◆ What you have to do ◆
Look through the material below and report every line that includes "label".
(Data)
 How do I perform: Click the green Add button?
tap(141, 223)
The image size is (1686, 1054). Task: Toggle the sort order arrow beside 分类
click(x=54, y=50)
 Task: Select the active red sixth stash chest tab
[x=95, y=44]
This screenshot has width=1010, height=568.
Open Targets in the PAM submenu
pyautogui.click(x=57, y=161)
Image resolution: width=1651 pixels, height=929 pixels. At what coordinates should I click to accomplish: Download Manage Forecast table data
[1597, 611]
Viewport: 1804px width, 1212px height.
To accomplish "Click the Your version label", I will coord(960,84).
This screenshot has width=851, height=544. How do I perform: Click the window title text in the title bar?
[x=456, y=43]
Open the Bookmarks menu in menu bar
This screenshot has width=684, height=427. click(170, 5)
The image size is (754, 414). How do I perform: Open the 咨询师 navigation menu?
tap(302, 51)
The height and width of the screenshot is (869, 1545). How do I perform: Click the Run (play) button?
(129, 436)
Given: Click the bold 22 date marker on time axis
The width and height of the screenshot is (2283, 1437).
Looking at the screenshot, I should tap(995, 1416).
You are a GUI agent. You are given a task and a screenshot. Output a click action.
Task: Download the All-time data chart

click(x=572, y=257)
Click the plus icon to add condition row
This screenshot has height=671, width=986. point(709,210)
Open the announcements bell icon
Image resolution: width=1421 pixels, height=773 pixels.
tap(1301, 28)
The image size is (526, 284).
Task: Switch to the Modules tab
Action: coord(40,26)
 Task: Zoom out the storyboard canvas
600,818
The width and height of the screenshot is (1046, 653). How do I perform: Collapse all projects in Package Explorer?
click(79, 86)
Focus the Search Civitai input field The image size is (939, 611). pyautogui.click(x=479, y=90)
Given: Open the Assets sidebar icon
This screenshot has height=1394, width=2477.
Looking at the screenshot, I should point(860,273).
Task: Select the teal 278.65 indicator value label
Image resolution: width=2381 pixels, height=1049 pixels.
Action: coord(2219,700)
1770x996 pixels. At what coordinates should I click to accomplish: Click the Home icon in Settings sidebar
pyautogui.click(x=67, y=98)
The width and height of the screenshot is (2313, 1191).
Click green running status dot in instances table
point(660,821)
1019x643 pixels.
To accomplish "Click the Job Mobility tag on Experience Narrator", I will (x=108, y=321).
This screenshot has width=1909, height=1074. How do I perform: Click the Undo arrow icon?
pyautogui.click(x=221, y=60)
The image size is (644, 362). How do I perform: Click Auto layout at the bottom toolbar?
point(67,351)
(End Data)
◆ Your response ◆
To accomplish "Click the Your version label", I will coord(960,84).
Task: Select the teal 278.65 indicator value label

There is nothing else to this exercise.